It may be fall, but when the Joffrey Ballet opened its 50th anniversary tour this weekend, summer still managed to hold the stage. Performing Sir Frederick Ashton’s The Dream – a fanciful adaptation of Shakespeare’s A Midsummer Night’s Dream – Joffrey dancers flit, spin and gallop around Fairyland as nymphs, sprites and even a donkey. Complete with graceful lines and acrobatic jumps, the fairies plot, the mortals are enchanted and the donkey falls in love. But in the end chaos is danced away and everything finishes in its proper place.
Brought back especially for this new two-year tour, Ashton choreographed The Dream in 1964 for two of his stars at the Royal Ballet. In 1973, the Joffrey became the first other company to perform the lighthearted Dream, which also marked the company’s foray into longer, more classical work. Performed at the Auditorium Theater, 50 E. Congress Pkwy., The Dream is a part of a tour to commemorate the co-founder of the company, Mr. Joffrey, since the last time the work was performed was on the day of death, in 1988.
Also accompanying the one-act Dream are Jiri Kylian’s Return to a Strange Land and Gerald Arpino’s Celebration.

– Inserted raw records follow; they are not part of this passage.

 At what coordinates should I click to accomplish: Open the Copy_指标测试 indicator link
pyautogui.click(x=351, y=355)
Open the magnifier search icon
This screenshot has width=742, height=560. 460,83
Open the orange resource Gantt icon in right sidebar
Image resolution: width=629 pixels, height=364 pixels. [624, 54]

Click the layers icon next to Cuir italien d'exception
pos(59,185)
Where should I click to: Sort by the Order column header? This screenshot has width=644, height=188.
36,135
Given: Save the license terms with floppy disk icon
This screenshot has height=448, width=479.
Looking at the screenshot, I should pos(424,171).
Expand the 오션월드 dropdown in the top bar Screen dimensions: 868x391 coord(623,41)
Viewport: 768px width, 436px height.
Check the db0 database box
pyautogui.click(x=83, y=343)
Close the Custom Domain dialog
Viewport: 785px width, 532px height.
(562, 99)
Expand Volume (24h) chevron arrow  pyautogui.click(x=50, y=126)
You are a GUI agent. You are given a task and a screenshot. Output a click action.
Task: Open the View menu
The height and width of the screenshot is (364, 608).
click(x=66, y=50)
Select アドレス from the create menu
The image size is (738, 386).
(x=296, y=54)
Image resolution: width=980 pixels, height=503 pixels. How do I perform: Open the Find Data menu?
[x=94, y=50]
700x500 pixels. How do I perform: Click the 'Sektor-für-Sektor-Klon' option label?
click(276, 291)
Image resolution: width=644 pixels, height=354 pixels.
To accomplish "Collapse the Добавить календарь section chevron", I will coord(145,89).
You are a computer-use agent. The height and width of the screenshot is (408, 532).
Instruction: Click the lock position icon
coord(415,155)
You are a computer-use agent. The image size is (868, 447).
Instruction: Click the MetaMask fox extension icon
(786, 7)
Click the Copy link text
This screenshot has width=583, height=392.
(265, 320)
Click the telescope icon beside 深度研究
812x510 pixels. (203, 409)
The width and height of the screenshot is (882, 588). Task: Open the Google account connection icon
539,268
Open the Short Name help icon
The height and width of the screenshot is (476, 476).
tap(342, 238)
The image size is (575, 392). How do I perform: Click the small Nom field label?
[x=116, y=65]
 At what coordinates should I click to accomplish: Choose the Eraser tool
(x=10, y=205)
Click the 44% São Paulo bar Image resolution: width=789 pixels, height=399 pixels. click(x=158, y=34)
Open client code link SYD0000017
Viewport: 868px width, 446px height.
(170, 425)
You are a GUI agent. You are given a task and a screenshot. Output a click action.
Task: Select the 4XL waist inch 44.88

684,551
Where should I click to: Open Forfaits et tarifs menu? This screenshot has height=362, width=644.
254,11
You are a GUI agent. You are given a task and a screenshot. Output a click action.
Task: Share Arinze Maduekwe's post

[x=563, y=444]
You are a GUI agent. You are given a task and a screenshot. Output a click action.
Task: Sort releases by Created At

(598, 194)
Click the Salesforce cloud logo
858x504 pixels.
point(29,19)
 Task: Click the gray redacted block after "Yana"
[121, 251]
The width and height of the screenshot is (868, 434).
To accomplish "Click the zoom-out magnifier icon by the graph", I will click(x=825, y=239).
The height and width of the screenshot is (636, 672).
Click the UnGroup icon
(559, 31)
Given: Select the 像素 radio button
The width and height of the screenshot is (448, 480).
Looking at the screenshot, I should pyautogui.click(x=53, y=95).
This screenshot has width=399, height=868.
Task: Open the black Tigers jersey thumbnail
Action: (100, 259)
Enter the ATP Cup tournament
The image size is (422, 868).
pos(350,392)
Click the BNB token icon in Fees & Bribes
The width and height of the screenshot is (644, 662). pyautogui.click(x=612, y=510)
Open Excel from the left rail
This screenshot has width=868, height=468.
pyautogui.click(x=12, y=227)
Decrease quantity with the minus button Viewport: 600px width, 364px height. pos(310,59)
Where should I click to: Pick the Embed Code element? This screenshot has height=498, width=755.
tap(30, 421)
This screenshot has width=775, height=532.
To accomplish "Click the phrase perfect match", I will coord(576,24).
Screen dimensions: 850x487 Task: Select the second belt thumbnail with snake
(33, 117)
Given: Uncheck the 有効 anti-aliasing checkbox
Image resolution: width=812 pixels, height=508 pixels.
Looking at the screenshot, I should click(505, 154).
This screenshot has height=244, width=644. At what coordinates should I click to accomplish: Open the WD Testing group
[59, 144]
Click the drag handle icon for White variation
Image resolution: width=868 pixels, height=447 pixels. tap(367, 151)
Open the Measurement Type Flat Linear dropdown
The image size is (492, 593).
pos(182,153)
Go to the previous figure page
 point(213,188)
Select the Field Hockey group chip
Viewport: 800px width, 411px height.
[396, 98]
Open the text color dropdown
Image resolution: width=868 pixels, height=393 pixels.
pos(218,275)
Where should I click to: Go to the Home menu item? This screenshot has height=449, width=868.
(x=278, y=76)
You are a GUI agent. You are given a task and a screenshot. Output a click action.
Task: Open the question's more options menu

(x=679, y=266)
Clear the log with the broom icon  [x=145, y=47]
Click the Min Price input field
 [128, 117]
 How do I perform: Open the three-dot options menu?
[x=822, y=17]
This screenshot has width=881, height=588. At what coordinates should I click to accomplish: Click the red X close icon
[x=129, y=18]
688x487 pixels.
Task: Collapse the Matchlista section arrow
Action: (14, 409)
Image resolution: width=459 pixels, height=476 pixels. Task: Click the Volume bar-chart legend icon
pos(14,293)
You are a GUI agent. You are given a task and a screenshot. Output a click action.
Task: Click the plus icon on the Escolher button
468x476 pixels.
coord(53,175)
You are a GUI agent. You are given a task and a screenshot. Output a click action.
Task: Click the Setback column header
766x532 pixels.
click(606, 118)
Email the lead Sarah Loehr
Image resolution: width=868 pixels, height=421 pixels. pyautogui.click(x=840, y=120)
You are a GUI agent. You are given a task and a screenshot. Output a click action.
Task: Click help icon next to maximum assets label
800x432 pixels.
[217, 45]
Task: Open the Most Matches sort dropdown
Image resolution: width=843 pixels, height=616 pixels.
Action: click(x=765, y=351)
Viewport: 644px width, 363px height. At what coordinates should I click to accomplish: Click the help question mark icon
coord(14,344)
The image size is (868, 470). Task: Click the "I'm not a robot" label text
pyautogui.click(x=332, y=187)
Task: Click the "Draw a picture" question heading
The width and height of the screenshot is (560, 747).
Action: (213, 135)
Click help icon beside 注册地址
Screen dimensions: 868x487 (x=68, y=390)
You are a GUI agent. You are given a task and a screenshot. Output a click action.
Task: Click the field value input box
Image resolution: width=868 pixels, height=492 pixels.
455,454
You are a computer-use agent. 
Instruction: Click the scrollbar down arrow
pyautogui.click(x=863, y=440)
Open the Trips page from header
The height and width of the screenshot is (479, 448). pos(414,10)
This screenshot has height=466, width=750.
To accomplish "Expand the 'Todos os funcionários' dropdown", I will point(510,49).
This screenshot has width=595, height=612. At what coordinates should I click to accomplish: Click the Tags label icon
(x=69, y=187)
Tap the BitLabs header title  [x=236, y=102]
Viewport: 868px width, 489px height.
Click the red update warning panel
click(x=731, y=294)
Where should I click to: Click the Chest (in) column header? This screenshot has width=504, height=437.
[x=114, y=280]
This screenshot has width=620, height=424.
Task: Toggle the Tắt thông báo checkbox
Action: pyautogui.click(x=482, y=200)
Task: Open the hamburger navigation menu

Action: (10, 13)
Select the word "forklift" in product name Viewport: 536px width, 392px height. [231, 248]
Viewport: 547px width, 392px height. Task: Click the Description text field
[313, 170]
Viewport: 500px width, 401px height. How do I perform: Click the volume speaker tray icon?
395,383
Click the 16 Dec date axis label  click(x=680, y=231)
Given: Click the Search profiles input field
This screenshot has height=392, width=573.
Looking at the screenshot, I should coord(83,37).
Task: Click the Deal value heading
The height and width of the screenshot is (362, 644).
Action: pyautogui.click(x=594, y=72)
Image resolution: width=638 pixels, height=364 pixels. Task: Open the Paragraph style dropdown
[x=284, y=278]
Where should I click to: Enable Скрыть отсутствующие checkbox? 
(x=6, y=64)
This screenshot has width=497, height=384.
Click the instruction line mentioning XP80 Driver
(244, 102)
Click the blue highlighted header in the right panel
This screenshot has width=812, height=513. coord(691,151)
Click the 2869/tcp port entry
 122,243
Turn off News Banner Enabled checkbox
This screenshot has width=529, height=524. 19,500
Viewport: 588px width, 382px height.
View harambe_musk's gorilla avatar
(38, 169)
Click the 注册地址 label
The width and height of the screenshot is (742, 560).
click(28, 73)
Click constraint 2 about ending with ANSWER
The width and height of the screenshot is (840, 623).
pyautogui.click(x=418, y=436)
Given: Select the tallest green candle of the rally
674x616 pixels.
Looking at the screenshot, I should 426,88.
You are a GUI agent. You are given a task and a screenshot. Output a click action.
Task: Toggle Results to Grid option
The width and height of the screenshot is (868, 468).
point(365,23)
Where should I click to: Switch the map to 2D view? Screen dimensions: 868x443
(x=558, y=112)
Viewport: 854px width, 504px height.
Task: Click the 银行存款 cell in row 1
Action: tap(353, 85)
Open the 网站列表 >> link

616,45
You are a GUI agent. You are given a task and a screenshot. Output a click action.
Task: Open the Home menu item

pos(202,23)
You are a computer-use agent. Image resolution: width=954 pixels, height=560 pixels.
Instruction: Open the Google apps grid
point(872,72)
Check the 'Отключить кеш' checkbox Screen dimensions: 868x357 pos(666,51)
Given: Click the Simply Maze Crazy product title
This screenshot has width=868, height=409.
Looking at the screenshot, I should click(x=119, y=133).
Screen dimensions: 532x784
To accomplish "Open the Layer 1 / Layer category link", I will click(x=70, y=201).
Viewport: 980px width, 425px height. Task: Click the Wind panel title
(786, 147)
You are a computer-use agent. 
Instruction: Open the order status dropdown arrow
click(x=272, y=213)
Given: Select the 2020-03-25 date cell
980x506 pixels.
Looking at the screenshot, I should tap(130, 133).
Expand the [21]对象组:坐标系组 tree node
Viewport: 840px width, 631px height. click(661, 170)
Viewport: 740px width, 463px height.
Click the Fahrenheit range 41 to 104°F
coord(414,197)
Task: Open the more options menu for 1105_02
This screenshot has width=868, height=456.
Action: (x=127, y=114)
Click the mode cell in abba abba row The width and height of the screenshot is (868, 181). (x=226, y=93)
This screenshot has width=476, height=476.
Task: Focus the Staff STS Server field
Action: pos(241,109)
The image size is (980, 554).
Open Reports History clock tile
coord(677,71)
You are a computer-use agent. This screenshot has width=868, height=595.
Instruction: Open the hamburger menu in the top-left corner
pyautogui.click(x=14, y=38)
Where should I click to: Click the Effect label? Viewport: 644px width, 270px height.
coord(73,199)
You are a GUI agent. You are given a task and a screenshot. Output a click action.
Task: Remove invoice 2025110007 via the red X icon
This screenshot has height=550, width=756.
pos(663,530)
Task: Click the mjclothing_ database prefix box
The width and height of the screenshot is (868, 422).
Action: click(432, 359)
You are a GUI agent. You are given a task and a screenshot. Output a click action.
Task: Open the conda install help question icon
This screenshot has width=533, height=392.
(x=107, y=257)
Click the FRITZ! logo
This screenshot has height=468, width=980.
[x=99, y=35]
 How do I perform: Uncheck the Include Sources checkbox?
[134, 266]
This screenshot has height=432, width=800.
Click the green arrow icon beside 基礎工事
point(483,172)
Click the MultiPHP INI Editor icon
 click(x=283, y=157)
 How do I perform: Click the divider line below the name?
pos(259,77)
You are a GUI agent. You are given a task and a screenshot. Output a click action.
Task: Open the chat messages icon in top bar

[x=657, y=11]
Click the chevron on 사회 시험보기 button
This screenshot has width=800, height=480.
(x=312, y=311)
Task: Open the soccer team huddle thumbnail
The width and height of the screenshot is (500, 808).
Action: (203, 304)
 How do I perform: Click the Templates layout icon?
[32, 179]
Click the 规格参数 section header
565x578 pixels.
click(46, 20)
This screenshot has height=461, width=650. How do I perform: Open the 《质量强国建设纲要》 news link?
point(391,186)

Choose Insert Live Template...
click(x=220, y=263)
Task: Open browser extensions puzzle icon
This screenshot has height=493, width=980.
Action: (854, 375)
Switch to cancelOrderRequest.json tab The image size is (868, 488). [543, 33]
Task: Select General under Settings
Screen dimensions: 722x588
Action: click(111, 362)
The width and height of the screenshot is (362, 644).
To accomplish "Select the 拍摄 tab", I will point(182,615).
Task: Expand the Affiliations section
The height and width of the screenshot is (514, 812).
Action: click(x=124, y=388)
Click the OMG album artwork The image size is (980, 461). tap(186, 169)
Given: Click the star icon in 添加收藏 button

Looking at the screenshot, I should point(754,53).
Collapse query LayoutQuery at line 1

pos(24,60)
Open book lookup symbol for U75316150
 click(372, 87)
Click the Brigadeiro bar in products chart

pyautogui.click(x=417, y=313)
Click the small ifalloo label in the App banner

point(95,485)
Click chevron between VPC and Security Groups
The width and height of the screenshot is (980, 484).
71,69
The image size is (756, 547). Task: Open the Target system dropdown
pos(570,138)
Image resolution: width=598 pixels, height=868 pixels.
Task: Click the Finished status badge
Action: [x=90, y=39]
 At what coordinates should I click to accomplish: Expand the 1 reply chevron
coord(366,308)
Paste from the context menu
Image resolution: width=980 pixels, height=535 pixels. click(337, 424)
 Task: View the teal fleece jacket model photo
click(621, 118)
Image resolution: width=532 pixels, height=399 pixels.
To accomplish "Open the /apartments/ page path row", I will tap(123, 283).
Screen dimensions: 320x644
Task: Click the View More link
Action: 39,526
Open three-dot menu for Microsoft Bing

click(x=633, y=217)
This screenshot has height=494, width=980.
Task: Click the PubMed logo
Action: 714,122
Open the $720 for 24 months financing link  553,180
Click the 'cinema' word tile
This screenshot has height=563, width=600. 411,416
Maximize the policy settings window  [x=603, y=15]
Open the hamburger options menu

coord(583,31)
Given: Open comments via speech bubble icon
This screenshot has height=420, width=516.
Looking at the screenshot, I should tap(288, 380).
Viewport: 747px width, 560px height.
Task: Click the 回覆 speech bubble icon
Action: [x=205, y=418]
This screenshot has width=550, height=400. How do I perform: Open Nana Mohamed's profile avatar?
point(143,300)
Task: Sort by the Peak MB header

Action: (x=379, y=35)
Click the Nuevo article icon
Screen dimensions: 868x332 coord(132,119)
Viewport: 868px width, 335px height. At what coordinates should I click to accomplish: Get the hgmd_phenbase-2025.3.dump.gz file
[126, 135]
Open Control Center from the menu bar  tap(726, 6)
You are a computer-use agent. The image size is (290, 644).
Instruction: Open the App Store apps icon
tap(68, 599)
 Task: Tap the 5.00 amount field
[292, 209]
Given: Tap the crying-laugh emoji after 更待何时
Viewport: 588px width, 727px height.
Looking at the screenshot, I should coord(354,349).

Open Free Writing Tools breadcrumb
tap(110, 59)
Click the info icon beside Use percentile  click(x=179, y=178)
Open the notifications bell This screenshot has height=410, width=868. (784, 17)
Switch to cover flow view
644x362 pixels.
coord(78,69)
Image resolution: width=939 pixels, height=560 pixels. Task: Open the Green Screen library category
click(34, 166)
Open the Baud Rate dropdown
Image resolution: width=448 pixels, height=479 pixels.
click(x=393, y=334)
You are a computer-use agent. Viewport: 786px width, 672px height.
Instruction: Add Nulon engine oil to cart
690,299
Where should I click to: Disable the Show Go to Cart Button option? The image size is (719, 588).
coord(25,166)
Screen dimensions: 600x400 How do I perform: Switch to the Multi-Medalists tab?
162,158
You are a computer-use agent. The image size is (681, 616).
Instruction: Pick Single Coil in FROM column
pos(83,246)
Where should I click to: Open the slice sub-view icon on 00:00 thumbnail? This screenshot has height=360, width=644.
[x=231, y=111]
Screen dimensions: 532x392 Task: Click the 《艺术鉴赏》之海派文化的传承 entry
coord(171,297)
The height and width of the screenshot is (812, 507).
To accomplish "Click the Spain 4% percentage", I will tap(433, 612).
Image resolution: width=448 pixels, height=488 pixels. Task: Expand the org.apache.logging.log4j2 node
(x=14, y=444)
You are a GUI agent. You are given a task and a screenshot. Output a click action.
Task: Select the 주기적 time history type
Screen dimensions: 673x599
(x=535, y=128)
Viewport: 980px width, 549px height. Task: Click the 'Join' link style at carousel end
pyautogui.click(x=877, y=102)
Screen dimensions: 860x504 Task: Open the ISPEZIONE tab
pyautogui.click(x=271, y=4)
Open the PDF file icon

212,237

Kylian’s work is a series of breathtaking trios and duets performed to a solo piano, while Arpino’s Celebration is contrastingly described as “a folk-dance gone wild.” “It is a diverse evening of theater, ranging in choreographic styles from the classical wit of England’s Sir Frederick Ashton to the contemporary qualities of Jiri Kylian,” says Arpino, Joffrey’s remaining co-founder. “As a tribute to the season I’m reviving Celebration for the first time in 25 years.”